*** Input

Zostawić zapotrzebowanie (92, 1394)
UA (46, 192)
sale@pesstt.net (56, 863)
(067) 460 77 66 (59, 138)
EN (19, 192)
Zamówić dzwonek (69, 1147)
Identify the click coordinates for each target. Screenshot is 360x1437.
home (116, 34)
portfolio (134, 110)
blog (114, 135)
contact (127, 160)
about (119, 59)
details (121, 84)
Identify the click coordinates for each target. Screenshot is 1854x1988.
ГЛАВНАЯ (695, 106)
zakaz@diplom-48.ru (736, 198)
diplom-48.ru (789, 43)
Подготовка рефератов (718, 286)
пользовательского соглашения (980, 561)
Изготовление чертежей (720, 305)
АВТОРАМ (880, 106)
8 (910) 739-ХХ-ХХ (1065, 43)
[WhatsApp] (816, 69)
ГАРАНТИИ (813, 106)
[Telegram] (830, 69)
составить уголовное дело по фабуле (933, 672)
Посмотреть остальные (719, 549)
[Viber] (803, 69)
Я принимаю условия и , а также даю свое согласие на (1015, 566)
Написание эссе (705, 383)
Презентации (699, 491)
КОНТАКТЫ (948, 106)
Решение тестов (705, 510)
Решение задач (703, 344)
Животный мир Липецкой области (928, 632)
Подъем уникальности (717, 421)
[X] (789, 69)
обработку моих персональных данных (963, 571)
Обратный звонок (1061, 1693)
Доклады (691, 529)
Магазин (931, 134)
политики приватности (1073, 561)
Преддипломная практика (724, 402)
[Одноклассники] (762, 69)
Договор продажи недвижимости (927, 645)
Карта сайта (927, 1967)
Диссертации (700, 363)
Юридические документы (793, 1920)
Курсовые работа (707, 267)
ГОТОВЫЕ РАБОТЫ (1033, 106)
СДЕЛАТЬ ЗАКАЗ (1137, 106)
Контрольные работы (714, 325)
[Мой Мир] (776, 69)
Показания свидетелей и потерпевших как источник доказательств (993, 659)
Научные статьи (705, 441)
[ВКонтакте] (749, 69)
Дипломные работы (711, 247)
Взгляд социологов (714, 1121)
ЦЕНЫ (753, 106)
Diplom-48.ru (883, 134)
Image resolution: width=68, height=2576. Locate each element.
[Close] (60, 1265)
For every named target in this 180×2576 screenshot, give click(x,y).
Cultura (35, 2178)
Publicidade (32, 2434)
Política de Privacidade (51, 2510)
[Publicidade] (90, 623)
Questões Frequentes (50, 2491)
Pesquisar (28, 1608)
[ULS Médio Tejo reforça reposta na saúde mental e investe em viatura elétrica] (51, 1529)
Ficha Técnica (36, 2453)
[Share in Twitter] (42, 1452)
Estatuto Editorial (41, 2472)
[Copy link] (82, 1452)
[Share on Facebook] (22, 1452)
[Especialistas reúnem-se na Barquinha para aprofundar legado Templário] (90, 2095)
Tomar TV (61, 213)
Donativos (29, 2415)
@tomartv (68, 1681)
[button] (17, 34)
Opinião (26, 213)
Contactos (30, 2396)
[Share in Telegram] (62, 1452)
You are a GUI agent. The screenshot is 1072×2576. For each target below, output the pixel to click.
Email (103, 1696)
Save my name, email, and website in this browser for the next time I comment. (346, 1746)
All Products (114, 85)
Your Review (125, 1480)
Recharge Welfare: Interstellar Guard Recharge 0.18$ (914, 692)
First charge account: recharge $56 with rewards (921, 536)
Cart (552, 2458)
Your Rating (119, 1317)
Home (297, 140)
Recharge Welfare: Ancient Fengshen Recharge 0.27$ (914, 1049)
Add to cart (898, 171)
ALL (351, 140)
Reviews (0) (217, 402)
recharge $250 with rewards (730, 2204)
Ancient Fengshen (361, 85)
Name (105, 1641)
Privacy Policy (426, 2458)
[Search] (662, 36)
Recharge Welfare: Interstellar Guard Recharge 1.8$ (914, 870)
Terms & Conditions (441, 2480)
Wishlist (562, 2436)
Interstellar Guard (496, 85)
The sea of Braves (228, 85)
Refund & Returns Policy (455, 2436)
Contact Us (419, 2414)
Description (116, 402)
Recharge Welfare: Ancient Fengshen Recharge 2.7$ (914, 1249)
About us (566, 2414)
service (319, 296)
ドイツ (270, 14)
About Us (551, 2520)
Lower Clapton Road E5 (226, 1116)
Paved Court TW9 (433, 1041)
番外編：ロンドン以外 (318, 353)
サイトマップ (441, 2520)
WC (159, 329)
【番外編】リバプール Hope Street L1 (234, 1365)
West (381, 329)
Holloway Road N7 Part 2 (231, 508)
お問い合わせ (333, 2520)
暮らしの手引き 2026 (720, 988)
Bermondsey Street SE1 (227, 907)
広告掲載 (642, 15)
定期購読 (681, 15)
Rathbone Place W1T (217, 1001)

******

Work task ->
Filter the entries down to the lines holding the string "this". Copy each of those lines.

Expected answer ->
For every named target in this 180×2576 screenshot, give click(x,y).
Save my name, email, and website in this browser for the next time I comment. (346, 1746)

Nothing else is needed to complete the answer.